_ACTIVITY_. Quote, with no changes, the lines that run from the top of the material to the line with "Given: Toggle the Telelavoro checkbox", both included.

_DATASET EXCERPTS_.
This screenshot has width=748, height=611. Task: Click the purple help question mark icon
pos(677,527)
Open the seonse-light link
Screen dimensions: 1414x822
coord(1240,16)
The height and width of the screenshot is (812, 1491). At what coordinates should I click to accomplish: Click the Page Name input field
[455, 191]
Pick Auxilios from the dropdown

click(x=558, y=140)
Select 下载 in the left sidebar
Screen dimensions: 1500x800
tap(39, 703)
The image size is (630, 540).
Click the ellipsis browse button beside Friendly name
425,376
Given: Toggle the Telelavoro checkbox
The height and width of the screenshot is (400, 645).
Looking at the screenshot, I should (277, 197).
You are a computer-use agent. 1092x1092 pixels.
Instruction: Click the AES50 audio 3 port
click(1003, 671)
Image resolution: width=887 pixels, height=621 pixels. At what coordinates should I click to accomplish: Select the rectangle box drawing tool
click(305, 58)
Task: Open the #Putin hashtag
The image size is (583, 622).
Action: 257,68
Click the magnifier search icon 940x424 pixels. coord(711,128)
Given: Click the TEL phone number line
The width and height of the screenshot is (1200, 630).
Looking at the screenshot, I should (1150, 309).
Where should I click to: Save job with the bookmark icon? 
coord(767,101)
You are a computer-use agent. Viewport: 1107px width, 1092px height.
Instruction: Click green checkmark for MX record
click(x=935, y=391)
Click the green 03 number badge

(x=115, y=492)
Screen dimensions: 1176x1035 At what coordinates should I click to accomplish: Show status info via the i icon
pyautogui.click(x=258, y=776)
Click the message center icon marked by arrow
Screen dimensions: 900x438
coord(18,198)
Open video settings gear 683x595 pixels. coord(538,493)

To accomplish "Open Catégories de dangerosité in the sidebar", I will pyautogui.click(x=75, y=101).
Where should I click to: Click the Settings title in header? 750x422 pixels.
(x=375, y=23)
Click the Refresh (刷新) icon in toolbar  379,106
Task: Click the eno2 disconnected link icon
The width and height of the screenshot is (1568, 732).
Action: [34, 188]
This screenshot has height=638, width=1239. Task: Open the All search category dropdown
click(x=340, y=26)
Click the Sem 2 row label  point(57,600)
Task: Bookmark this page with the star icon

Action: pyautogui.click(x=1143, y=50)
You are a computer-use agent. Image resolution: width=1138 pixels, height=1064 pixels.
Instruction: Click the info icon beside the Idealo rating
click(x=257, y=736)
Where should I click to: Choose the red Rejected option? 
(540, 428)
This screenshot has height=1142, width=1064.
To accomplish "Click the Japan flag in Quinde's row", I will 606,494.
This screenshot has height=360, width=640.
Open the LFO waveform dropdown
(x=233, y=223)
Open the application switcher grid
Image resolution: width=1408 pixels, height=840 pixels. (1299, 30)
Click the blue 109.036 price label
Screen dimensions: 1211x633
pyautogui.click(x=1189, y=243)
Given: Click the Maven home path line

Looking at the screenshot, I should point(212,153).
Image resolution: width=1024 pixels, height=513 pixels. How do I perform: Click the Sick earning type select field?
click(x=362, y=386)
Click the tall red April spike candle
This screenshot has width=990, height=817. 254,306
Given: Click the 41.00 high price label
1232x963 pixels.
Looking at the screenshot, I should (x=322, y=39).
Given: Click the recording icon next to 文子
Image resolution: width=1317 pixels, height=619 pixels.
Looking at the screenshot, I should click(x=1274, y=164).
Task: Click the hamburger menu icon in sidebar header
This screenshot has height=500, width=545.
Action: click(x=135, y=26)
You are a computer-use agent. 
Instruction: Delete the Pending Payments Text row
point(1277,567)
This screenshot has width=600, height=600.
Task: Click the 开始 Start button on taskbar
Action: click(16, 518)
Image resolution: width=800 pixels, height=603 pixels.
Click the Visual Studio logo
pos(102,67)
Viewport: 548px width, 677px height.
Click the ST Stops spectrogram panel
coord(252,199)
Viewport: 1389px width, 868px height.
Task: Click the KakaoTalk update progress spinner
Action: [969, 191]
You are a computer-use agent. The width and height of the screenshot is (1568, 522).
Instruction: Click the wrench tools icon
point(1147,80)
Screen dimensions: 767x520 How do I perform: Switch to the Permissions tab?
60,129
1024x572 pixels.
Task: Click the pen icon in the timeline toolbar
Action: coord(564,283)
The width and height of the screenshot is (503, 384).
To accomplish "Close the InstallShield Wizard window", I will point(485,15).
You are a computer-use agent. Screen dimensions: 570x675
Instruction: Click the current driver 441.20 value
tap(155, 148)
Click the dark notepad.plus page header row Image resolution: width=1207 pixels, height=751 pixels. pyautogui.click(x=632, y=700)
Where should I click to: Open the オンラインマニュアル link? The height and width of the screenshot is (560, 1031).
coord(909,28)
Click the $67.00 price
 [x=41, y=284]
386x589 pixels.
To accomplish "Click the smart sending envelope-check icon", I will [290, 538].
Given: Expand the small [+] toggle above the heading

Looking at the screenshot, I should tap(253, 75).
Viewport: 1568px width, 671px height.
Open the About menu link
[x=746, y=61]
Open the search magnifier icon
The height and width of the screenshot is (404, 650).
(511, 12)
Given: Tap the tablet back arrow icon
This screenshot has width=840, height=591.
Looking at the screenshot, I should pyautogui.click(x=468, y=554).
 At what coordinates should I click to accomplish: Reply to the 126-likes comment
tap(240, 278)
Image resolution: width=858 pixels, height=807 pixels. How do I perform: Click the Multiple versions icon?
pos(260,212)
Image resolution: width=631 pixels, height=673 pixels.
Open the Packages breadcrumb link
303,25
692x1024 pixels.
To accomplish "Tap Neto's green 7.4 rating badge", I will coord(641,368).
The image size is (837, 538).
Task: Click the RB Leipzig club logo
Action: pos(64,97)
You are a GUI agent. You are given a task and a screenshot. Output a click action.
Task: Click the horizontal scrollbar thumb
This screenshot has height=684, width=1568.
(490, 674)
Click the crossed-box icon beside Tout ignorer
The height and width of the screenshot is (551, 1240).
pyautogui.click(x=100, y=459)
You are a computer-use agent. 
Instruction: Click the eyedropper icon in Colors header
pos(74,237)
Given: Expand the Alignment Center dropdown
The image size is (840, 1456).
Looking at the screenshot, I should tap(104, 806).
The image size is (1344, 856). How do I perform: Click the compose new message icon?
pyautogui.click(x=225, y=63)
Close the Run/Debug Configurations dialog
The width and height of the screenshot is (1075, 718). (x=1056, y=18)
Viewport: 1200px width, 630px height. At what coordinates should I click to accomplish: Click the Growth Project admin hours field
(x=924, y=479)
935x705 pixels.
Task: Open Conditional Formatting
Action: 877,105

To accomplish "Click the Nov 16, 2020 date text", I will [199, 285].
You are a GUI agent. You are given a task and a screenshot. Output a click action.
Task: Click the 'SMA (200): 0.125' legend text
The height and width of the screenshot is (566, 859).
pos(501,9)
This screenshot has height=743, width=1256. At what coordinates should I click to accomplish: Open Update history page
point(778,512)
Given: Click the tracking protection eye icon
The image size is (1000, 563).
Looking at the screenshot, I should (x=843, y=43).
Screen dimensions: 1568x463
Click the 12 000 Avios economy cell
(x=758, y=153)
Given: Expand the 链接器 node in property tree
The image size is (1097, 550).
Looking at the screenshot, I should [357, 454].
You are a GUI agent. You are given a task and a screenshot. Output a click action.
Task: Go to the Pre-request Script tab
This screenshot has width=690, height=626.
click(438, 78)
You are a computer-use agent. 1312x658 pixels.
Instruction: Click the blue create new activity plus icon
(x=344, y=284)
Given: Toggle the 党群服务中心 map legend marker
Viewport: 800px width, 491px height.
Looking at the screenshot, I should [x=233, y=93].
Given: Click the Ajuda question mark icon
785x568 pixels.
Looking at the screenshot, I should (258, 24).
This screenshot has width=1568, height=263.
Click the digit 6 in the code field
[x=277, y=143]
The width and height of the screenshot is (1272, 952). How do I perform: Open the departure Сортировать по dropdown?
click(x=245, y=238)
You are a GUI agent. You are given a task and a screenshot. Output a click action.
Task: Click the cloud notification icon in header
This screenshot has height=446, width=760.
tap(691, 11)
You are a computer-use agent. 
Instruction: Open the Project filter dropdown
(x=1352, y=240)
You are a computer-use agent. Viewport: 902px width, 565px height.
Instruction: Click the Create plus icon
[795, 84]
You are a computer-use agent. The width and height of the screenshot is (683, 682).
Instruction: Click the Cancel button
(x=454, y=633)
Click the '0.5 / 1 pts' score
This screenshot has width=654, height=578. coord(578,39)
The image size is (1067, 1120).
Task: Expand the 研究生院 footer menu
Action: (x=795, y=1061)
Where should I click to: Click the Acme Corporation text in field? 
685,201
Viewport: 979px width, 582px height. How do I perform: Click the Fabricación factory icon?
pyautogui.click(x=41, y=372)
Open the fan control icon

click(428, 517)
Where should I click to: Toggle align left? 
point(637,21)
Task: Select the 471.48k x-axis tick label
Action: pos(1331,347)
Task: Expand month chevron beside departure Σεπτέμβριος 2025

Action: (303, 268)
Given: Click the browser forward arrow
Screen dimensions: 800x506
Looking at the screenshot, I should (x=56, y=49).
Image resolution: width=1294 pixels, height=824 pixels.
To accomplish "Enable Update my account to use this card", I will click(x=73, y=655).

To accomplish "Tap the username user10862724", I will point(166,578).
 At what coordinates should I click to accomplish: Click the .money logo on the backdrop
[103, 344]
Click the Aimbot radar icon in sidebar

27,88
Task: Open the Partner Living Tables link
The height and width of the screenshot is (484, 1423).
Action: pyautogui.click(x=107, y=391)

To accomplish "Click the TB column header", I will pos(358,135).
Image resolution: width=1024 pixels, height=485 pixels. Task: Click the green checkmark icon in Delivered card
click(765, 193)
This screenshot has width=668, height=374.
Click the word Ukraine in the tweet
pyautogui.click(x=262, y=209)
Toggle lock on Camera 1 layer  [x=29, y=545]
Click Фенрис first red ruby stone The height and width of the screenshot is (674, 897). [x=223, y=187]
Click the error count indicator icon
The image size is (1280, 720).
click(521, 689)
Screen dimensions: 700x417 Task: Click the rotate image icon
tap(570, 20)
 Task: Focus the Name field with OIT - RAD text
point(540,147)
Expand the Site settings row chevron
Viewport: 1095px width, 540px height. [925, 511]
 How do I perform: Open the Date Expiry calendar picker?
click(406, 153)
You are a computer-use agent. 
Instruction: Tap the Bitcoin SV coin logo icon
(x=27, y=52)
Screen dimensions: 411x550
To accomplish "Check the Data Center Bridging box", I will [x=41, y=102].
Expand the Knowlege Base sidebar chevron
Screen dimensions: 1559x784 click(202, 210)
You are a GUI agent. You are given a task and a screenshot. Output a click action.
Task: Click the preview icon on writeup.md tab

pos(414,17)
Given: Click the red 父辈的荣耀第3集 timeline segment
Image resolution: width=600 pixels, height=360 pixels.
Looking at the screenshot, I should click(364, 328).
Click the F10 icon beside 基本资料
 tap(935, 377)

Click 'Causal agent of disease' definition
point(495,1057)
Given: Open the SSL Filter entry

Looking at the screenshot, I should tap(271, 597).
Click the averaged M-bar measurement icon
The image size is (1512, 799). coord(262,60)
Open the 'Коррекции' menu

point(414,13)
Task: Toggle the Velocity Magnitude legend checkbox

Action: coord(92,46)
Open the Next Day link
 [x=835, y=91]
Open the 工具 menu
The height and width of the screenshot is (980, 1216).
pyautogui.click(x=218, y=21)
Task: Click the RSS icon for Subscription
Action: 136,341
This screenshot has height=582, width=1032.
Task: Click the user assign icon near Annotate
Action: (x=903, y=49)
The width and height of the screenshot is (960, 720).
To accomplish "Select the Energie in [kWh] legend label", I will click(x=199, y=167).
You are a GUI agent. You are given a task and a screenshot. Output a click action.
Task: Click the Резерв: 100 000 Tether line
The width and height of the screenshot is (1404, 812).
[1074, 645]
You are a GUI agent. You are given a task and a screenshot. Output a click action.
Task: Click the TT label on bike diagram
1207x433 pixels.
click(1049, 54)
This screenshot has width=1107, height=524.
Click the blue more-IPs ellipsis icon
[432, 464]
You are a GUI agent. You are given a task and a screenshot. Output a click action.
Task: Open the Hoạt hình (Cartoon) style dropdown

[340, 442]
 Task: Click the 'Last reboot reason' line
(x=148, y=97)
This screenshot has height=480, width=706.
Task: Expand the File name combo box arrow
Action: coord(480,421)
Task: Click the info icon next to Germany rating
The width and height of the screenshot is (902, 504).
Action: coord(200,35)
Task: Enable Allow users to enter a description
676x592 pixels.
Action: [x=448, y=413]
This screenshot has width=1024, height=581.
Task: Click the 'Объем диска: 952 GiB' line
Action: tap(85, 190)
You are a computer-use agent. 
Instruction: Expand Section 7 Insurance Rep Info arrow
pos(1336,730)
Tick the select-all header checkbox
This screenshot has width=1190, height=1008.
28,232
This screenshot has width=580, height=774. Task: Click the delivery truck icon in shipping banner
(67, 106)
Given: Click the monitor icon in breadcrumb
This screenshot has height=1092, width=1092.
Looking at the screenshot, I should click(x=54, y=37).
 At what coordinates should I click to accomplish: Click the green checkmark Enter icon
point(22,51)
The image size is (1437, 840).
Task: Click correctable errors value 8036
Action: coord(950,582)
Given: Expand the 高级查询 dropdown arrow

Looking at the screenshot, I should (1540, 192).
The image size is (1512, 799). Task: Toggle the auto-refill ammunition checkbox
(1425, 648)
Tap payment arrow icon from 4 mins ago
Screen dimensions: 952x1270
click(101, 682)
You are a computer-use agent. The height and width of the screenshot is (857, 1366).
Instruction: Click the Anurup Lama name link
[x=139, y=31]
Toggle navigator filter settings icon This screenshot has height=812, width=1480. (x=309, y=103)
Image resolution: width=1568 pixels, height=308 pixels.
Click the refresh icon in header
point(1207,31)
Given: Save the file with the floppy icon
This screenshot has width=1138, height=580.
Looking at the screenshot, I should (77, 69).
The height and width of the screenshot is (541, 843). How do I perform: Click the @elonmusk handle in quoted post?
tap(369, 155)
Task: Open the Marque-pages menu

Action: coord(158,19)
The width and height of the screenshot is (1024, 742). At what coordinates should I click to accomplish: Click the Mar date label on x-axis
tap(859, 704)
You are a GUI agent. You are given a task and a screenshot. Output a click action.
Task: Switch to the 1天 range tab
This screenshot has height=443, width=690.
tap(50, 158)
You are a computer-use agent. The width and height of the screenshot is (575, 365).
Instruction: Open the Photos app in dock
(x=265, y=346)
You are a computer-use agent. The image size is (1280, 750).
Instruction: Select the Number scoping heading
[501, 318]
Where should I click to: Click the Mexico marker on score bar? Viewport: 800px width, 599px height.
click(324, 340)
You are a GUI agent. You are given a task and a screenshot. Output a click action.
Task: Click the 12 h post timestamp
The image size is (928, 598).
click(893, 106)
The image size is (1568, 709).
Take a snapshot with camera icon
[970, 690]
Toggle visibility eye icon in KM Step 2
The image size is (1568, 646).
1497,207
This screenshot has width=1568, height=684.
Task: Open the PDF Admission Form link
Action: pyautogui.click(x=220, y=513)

_REPLY TO THE TASK_.
This screenshot has width=748, height=611. Task: Click the purple help question mark icon
pos(677,527)
Open the seonse-light link
Screen dimensions: 1414x822
coord(1240,16)
The height and width of the screenshot is (812, 1491). At what coordinates should I click to accomplish: Click the Page Name input field
[455, 191]
Pick Auxilios from the dropdown

click(x=558, y=140)
Select 下载 in the left sidebar
Screen dimensions: 1500x800
tap(39, 703)
The image size is (630, 540).
Click the ellipsis browse button beside Friendly name
425,376
Given: Toggle the Telelavoro checkbox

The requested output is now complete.